Belakangan, Valencya
dipolisikan Chan Yu Ching. Di sisi lain, Chan Yu Ching juga balik dipolisikan
Valencya. Keduanya sama-sama diadili.
Singkatnya, Valencya dituntut
pada Kamis, 11 November 2021, dengan hukuman 1 tahun penjara. Jaksa penuntut
umum yang menangani kasus ini, Glendy Rivano, menyebutkan bahwa fakta
persidangan menunjukkan adanya kekerasan psikis yang dilakukan Valencya
terhadap Chan Yu Ching. [Note Penyunting : Jaksa pun melakukan “kekerasan psikis” dengan
mengkriminalisasi secara tidak patut pihak korban, suatu “standar ganda”.]
“Jadi kasus ini masuk dalam
Undang-Undang Nomor 23 Tahun 2004 tentang Penghapusan Kekerasan Dalam Rumah
Tangga bahwa diperoleh diperoleh fakta-fakta melalui keterangan saksi dan alat
bukti bahwa inisial V (Valencya) terbukti jadi terdakwa dengan dijerat Pasal 45
ayat 1 juncto Pasal 5 huruf b,” ucap Glendy.
“Jadi inisial CYC (Chan Yu
Ching) ini diusir dan dimarahi dengan kata-kata kasar,” imbuhnya.
Terhadap tuntutan itu, Valencya
tidak terima.
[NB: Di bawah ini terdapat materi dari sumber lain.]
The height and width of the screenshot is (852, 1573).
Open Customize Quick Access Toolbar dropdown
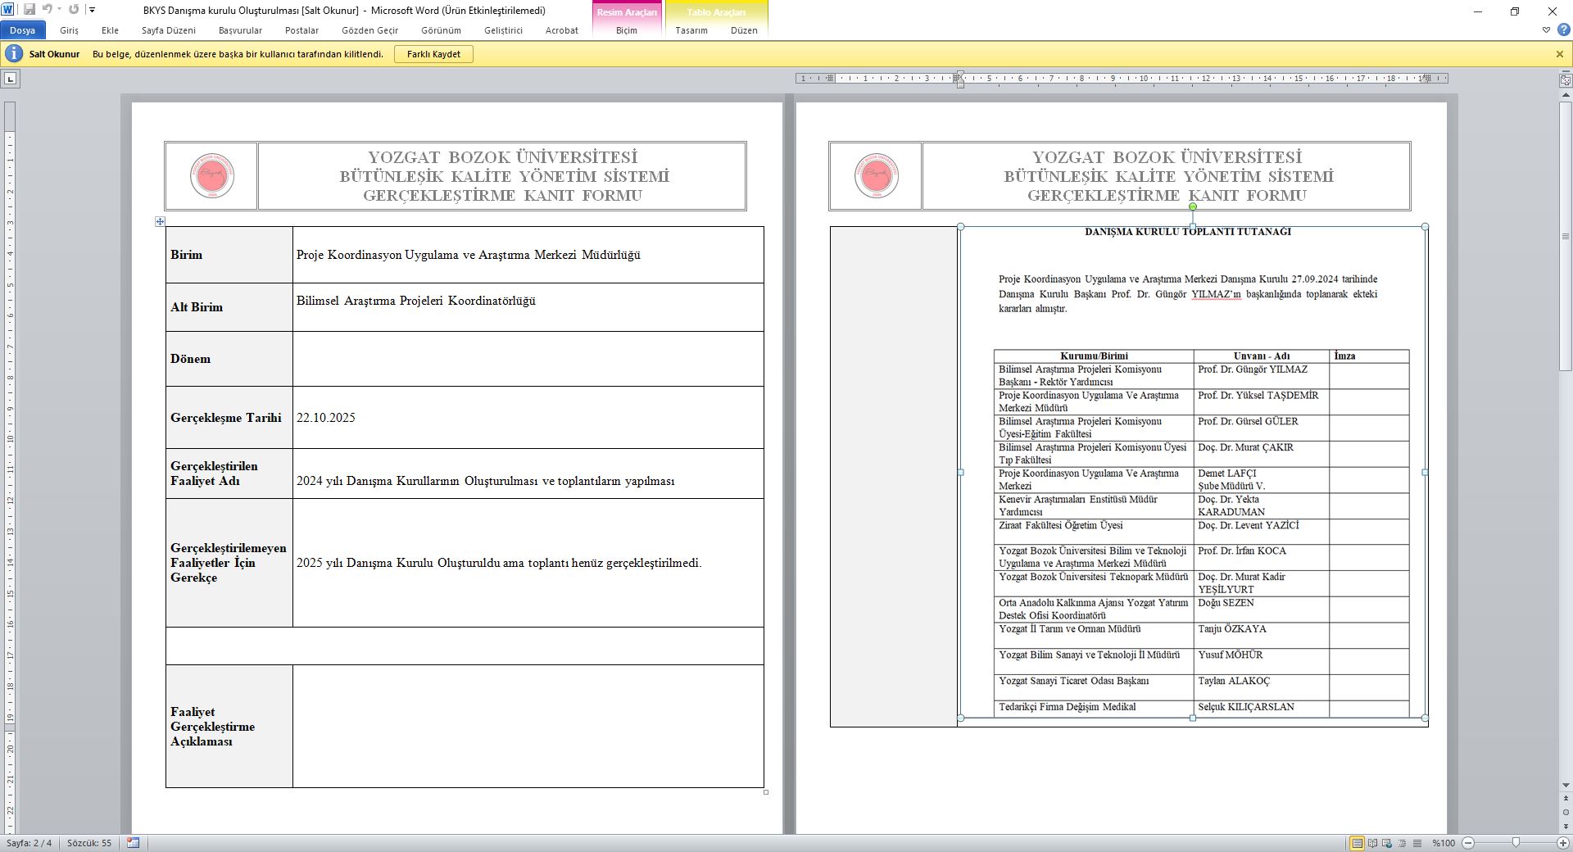coord(93,10)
Dia mengaku marah terhadap Chan Yu Ching karena kerap
mabuk-mabukan.
“Saya keberatan yang mulia, apa
yang dibacakan tidak sesuai fakta, masak hanya karena saya mengomeli suami yang
suka mabuk-mabukan saya jadi tersangka dan dituntut satu tahun penjara,” kata
Valencya di hadapan majelis hakim.
Valencya dianggap jaksa melanggar
Pasal 45 ayat (1) juncto Pasal 5 huruf b Undang-Undang Nomor 23 Tahun 2004
tentang Penghapusan Kekerasan Dalam Rumah Tangga (selanjutnya disebut UU KDRT).
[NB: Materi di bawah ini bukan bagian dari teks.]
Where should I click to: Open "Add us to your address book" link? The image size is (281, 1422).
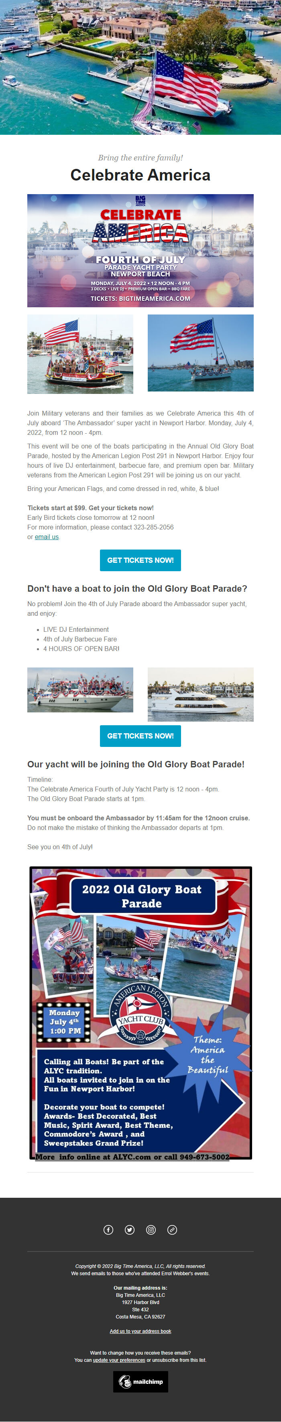pos(140,1331)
Jaksa menyebutkan bila pasal yang dilanggar Valencya terkait kekerasan psikis.
Berikut ini bunyi pasal-pasal
yang digunakan jaksa untuk menjerat Valencya:
Pasal 45 Ayat (1)
Setiap orang yang melakukan
perbuatan kekerasan psikis dalam lingkup rumah tangga sebagaimana
dimaksud dalam Pasal 5 huruf b dipidana dengan pidana penjara paling lama 3
(tiga) tahun atau denda paling banyak Rp 9.000.000 (sembilan juta rupiah).
Pasal 5 huruf b
Setiap orang dilarang melakukan
kekerasan dalam rumah tangga terhadap orang dalam lingkup rumah tangganya,
dengan cara kekerasan psikis.
Pasal 7
Kekerasan psikis sebagaimana dimaksud dalam
Pasal 5 huruf b adalah perbuatan yang mengakibatkan ketakutan, hilangnya rasa
percaya diri, hilangnya kemampuan untuk bertindak, rasa tidak berdaya, dan/atau
penderitaan psikis berat pada seseorang.
Namun belakangan perkara ini
menuai kontroversi. Kejaksaan Agung (Kejagung) pun mengambil langkah dengan
mengambil alih perkara ini.
Leonard Eben Ezer Simanjuntak,
selaku Kepala Pusat Penerangan Hukum (Kapuspenkum) Kejagung, menyebut para
jaksa yang terlibat dalam penanganan perkara itu tidak peka. Total
setidaknya ada 9 jaksa yang kemudian diperiksa internal oleh Kejagung.
“Dari tahap pra-penuntutan
sampai dengan tahap penuntutan, baik dari Kejaksaan Negeri Karawang maupun dari
Kejaksaan Tinggi Jawa Barat, tidak memiliki sense of crisis atau kepekaan,”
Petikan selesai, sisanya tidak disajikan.